難聴は、音のレベルの単位で表されています。0デシベルから120デシベルくらいまでが正常な人の聞く範囲です。0デシベルは正常な人が聞こえるか聞こえないかというくらいの音で、120デシベルは自動車が目の前でクラクションを鳴らしたくらいの音(110デシベル)を超えています。そして、正常な人がごく普通に話している声の大きさが60デシベルです。この聞こえによって「軽度難聴」「中等度難聴」「高度難聴」「重度難聴」の4つのレベルに分けています。

●軽度難聴(平均聴力レベル:25~40デシベル)

25デシベル未満の音が聞こえていると正常。その音は聞こえないが、25~40デシベル未満の音は聞こえている状態が軽度難聴です。軽度難聴と聞くと、難聴も軽そうに思うでしょうが、実はそんなに軽症ではありません。

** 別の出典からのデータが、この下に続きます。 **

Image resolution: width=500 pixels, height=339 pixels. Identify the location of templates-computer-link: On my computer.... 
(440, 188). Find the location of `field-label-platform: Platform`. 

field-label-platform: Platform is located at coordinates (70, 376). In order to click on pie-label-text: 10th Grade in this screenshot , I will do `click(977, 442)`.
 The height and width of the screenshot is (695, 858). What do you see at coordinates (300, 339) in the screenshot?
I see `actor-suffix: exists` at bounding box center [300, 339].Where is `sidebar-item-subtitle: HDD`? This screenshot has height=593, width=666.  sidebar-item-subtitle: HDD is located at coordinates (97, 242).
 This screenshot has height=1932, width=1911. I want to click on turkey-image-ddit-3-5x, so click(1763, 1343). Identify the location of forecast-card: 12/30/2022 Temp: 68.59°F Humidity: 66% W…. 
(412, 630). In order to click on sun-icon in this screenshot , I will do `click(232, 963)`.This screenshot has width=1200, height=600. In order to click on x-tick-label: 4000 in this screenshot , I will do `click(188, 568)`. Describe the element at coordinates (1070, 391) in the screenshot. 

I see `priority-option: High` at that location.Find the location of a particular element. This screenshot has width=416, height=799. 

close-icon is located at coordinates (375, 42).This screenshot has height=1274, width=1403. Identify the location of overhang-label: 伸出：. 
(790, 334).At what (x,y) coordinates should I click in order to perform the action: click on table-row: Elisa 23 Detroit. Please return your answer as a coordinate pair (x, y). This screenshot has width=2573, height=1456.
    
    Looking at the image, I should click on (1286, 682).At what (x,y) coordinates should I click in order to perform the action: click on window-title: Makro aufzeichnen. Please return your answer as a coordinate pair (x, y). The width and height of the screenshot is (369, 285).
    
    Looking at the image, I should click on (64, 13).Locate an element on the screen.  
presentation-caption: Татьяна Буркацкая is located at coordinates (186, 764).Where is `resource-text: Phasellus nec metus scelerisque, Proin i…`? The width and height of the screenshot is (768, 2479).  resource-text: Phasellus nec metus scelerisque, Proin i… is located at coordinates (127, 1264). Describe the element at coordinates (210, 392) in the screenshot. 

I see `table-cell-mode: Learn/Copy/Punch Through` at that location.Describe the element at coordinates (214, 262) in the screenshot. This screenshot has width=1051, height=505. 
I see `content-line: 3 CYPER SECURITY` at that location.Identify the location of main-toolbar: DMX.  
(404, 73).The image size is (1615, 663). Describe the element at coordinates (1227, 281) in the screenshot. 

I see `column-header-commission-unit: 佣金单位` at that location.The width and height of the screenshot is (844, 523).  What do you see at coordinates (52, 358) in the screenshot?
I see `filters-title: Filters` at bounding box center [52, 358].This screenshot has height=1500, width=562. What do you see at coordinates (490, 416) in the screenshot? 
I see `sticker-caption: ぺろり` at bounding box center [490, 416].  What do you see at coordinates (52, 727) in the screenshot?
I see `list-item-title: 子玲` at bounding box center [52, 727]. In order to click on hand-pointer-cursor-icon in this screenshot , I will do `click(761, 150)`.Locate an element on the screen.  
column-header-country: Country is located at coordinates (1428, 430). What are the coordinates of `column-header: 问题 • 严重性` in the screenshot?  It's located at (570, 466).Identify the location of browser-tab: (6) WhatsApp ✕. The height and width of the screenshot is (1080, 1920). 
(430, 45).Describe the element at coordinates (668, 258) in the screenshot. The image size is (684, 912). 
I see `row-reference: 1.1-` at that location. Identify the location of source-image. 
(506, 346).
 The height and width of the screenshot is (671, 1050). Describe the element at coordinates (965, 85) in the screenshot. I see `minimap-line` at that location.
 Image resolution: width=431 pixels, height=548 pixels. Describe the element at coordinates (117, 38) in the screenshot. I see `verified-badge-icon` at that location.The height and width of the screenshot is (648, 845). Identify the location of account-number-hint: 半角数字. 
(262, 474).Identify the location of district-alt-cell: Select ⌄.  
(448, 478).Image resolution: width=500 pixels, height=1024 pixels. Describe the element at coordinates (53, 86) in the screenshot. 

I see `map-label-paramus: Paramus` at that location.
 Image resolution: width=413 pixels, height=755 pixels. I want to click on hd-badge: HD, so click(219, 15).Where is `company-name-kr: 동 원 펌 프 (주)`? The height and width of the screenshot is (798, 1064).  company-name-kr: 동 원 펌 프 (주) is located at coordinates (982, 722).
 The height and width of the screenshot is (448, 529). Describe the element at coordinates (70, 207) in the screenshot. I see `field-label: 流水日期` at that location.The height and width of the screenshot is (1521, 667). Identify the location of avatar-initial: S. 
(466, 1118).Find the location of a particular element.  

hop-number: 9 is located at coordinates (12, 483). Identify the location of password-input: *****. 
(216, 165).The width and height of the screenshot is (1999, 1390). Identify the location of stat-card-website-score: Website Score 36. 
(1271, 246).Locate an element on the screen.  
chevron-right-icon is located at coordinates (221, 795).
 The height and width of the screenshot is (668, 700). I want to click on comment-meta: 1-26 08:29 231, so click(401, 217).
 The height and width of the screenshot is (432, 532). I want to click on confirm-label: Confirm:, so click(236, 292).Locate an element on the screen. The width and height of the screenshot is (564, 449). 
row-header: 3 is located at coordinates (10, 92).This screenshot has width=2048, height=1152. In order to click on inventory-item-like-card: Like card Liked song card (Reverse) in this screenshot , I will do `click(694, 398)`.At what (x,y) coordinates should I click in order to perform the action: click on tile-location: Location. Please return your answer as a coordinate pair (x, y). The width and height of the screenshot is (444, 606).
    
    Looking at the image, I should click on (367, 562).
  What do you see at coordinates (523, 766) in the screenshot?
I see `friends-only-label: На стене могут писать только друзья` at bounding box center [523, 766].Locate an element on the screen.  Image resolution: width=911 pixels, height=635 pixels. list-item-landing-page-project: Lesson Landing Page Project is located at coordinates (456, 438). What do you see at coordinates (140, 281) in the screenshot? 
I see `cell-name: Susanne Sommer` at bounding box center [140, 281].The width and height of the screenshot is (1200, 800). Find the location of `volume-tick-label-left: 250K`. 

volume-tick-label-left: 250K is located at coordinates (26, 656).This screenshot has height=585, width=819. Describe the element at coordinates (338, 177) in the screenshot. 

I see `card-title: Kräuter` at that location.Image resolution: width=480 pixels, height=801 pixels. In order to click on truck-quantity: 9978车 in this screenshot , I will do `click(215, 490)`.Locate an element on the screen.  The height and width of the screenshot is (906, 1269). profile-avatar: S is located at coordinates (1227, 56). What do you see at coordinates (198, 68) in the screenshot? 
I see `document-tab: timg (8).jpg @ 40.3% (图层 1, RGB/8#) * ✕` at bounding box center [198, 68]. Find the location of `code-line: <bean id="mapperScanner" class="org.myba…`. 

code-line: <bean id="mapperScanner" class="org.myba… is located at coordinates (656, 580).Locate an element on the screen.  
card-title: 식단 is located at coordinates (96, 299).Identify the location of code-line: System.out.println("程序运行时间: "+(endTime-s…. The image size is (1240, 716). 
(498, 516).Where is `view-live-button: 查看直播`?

正常な人と軽度難聴とでは、聞こえる音量は10倍も違います。軽度難聴は、普通の会話は聞こえるものの、ささやき声とかが聞き取りづらい状態に--。また、周りがうるさいと会話が聞き取りづらくなり、日常生活に不自由を感じるようになります。

●中等度難聴(平均聴力レベル:40~70デシベル)

40デシベル未満の音は聞こえないが、40~70デシベル未満の音は聞こえている状態が中等度難聴です。この状態は普通の会話音が聞こえなくなるレベル。「話が分かりづらい」「かなり聞き間違いが増えてくる」といった状態です。大きな声で話してあげると耳に届きますが、普通の会話はできません。また、中等度難聴の人は自分の声も聞こえづらいので、話す声が大きくなります。